A just as popular common variant to this question is: ‘What’s in a word?’ Those who use this largely rhetorical question are also in debt to Shakespeare. Both questions inevitably crop up when we hear or read the word ‘Uppspretta’. Magic hides in that word. It sparkles and bubbles. Energy erupts from it. Together the letters form the sound of dynamism and a joy of life. But what exactly does the word mean? No need to ask the Icelandic people. They know it by heart. But anybody outside of the Icelandic language region can only guess its significance. Is it a name? A natural phenomenon maybe? Does it express a feeling? Does it refer to an observation? Or is it the brand name of a refreshing beverage? Literally, Uppspretta means “a source bursting with energy.” Those who know of the geysers that are normally immediately associated with
Iceland will not be surprised to hear about the extra weight and impact the word Uppspretta has for the inhabitants of this Northern European island. But there is more. In relation to the phenomenon ‘Toyism’, ‘Uppspretta’ is extended with a new dimension. With a little imagination you can see that Toyists give colour, shape and purpose to explosions of energy. Together Toyism and Uppspretta guarantee extraordinary sensations of colour and motion that can best be described as sensational fireworks on a high artistic level. Magic and tradition play an important role. Uppspretta and Toyism establish connections to the ancient art of storytelling, to fables, myths, sagas and legends, to pure natural experience and everything of historical and everlasting value. Uppspretta is a phenomenon that will never vanish, unless the world ends. The same goes for Toyism. This style or movement also has all of the ingredients and elements to ensure it never vanishes.
The word Uppspretta has features of a wonderful onomatopoeia: a word formed on the basis of the imitation of sounds. The sprinkling consonants and sonorous tones transform the word into a spattering source. Toyist Dejo immediately became enthusiastic upon hearing this word. In a legend written by him (and published elsewhere in this book) he connects the effervescent concept with the special qualities and characteristics of a liberated puffin. In the story the bird adopts mythic proportions and at the same time shows a wonderful form of personification. The choice to have this bird support a new legend is obvious. The biggest colony of puffins lives in Iceland. Furthermore puffins can be found on the isles of Scotland, the Hebrides and Nova Zembla, in Ireland, Greenland, Norway, Spitsbergen, and on the north-east coast of North America. When winter comes they migrate as far south as the Mediterranean Sea.

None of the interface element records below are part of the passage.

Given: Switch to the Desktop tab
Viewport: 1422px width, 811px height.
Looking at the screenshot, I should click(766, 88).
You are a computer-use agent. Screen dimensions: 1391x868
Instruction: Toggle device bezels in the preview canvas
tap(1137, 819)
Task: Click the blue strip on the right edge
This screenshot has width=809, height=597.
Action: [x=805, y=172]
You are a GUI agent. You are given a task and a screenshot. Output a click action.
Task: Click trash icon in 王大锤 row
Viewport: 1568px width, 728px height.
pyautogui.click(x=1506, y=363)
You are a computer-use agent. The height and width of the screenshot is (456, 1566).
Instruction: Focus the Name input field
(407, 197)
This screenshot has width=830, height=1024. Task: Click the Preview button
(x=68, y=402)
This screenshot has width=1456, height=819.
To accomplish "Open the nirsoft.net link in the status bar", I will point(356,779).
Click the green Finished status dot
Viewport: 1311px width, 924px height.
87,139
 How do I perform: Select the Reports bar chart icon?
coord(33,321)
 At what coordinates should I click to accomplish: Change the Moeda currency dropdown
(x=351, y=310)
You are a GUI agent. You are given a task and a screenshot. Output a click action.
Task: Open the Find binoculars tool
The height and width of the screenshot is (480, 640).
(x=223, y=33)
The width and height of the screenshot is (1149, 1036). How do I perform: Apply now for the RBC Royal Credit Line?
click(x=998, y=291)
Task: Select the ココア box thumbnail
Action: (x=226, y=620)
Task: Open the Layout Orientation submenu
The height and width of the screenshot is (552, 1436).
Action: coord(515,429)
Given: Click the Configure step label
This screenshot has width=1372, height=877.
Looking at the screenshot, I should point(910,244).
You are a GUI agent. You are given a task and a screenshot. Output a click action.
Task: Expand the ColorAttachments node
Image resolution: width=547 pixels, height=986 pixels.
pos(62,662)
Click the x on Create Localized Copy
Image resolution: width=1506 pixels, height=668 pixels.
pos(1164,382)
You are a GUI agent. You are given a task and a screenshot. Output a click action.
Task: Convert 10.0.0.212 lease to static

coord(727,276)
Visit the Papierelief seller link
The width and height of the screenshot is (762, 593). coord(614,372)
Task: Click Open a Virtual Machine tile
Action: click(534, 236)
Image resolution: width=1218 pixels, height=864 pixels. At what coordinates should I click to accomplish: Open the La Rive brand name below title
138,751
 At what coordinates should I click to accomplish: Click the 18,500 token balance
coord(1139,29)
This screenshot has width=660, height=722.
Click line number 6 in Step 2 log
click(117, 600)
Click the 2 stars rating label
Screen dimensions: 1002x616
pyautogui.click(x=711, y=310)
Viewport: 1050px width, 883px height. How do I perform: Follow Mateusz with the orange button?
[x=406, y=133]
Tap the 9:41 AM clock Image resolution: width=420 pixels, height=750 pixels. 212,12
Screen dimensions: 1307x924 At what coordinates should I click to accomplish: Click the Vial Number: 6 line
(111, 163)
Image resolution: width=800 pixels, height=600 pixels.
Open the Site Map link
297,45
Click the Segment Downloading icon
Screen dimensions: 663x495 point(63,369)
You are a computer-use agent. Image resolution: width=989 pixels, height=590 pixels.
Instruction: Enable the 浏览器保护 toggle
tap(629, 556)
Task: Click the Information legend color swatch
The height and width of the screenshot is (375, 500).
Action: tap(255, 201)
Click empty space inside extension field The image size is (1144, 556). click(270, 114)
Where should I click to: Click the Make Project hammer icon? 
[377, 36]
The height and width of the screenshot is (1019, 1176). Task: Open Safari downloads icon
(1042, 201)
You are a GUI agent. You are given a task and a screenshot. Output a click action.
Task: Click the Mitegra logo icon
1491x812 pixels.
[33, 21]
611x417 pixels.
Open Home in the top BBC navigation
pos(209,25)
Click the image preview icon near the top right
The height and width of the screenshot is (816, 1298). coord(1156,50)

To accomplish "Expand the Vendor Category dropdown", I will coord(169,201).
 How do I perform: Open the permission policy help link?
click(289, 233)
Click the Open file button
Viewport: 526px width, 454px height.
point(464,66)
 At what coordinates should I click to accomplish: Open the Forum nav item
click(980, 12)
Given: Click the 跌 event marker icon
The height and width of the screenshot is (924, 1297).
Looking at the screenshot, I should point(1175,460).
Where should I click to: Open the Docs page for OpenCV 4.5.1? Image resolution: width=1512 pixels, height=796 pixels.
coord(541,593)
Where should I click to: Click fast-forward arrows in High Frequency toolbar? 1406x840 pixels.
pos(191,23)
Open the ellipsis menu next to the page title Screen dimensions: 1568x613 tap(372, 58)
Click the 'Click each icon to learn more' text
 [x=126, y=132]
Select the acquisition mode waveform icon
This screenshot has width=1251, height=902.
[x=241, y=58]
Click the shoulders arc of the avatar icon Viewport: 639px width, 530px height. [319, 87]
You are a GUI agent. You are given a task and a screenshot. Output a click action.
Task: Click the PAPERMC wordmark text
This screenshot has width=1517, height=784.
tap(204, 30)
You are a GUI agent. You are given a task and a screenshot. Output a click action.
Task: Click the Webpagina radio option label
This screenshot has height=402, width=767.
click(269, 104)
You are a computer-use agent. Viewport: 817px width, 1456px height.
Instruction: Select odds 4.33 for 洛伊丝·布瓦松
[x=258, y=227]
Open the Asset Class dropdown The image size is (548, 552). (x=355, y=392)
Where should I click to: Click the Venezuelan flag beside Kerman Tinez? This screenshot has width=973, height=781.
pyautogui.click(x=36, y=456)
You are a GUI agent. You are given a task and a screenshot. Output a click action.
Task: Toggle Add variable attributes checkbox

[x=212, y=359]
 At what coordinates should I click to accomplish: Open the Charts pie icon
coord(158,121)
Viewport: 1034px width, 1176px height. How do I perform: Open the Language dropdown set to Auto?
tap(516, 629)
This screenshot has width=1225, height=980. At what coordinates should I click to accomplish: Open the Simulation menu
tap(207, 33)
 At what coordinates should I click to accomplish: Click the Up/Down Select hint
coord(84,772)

In this timeless and universal legend the parents of a newborn puffin name their chick Uppspretta. With what we know now we would perhaps expect ADHD characteristics in this animal, but in the legend his name can be linked exclusively to the unbridled energy he shows and to his almost reckless form of curiosity and urge to research everything. In the legend connections and cross-links are made to the history of Iceland. The Vikings are involved, there is a focus upon the special lifestyle of the Icelandic people, and there is a reference to their perpetual isolation and the influence of the arctic climate. But most importantly the puffin Uppspretta is linked to the old water tower situated on a hill near Keflavik. On that spot, and in that curious, inoperative construction, all things come together.
This is how a new and unknown form of vitality originated. Toyism, ancient cultural traditions, literary aspects, folklore, dynamics and a lot of perseverance merged to form a project that will be remembered as ‘the wonder of Uppspretta’. As a result of a special synergy and symbiosis the dead and useless water tower was resurrected as a metaphor for the joy of life. Uppspretta Rules. Geysers and primeval sources, the goddess of love, ancient Viking ships and the puffin are all exposed in exuberant colours on the wall of the water tower, which literally became visually significant for Iceland in general and for Keflavik in particular since the summer of 2013. The transformation that the Toyists are responsible for turned a dead building into a symbol for the spirit of Icelanders.